In contrast with sea-ice, the ice of a glacier is a marvel of prismatic colour and glassy brilliance. This is more noticeable near the surface when the sun is shining. Deep down in a shaft, or in an ice-cavern, the sapphire reflection gives to the human face quite a ghastly pallor.

During the high winds it was always easy to dispose of the fragments of ice in the earlier stages of sinking a shaft. To be rid of them, all that was necessary was to throw a shovelful vertically upwards towards the lee-side of the hole, the wind then did the rest. Away the chips would scatter, tinkling over the surface of the glacier. Of course, when two men were at work, each took it in turns to go below, and the one above, to keep warm, would impatiently pace up and down. Nevertheless, so cold would he become at times that a heated colloquy would arise between them on the subject of working overtime. When the shaft had attained depth, both were kept busy. The man at the pit's mouth lowered a bucket on a rope to receive the ice and, in hauling it up, handicapped with clumsy mitts, he had to be careful not to drop it on his companion's head.

The structural composition of ice is a study in itself. To the cursory glance a piece of glacier-ice appears homogeneous, but when dissected in detail it is found to be formed of many crystalline, interlocking grains, ranging in size from a fraction of an inch to several inches in diameter. A grain-size of a half to one inch is perhaps commonest in Antarctic glacier-ice.

The history of Antarctic glacier-ice commences with the showers of snow that fall upon the plateau. The snow particles may be blown for hundreds of miles before they finally come to rest and consolidate. The consolidated snow is called neve, the grains of which are one-twenty-fifth to one hundredth of an inch in diameter, and, en masse, present a dazzling white appearance on account of the air spaces which occupy one-third to one-half of the whole. In time, under the influence of a heavy load of accumulated layers of neve, the grains run together and the air spaces are eliminated. The final result is clear, transparent ice, of a more or less sapphire-blue colour when seen in large blocks. It contains only occasional air-bubbles, and the size of the grains is much increased.

Lake-ice, freezing from the surface downwards, is built up of long parallel prisms, like the cells of a honey-comb on a large scale.
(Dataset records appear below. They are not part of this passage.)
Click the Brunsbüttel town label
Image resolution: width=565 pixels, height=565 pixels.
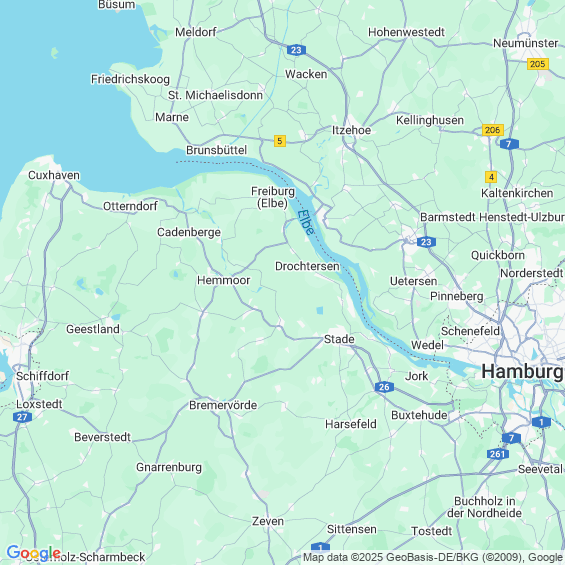pyautogui.click(x=216, y=150)
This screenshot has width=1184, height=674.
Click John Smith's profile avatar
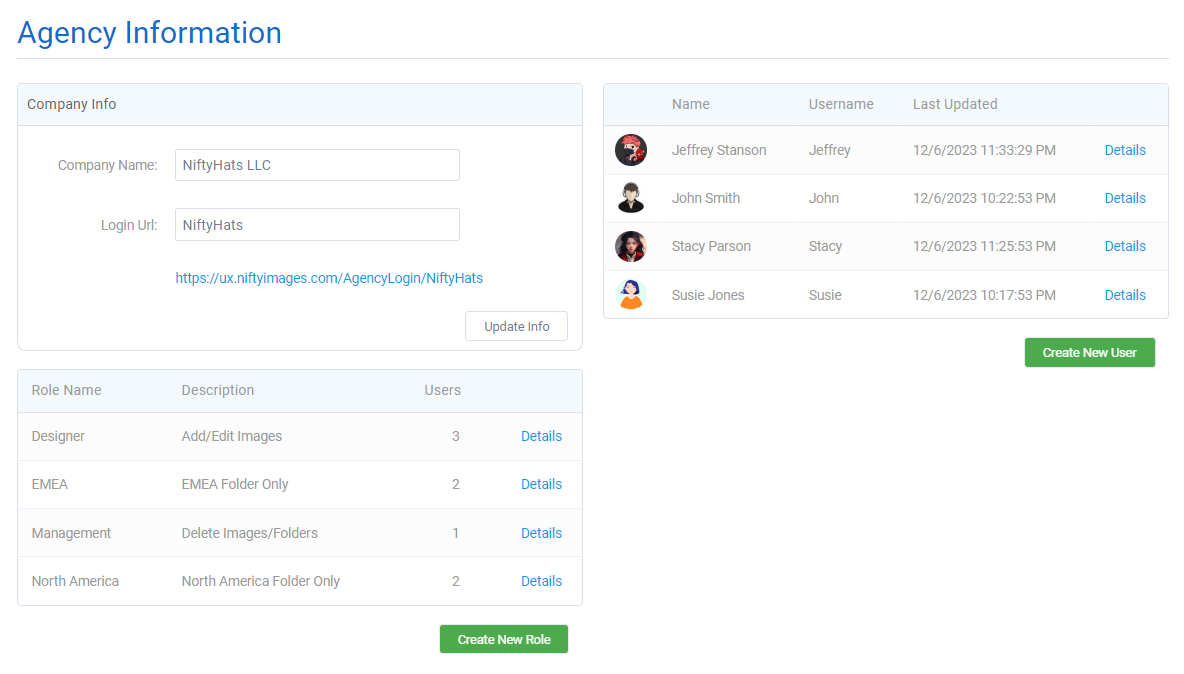tap(631, 197)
In a lakelet near the Hut this was beautifully demonstrated. In some places cracks and fissures filled with snow-dust traversed the body of the ice, and in other places long strings of beaded air-bubbles had become entangled in the process of freezing. To lie down on the clear surface and gaze "through the looking-glass" to the rocky bottom, twenty feet below, was a glimpse into "Wonderland."

In the case of sea-ice, the simple prismatic structure is complicated owing to the presence of saline matter dissolved in the sea water. The saline tracts between the prisms produce a milky or opalescent appearance. The prisms are of fresh water ice, for in freezing the brine is rejected and forced to occupy the interstices of the prisms. Water of good drinking quality can be obtained by allowing sea water ice to thaw partially. The brine, of lower freezing-point, flows away, leaving only fresh water ice behind. In this way blocks of sea-ice exposed to the sun's rays are relieved of their salty constituents, and crumble into pellucid gravel when disturbed.

A popular subject commanding general interest, apart from the devoted attention of specialists, was zoological collecting. Seals and birds were made the prey of every one, and dredging through the sea-ice in winter and spring was always a possible diversion.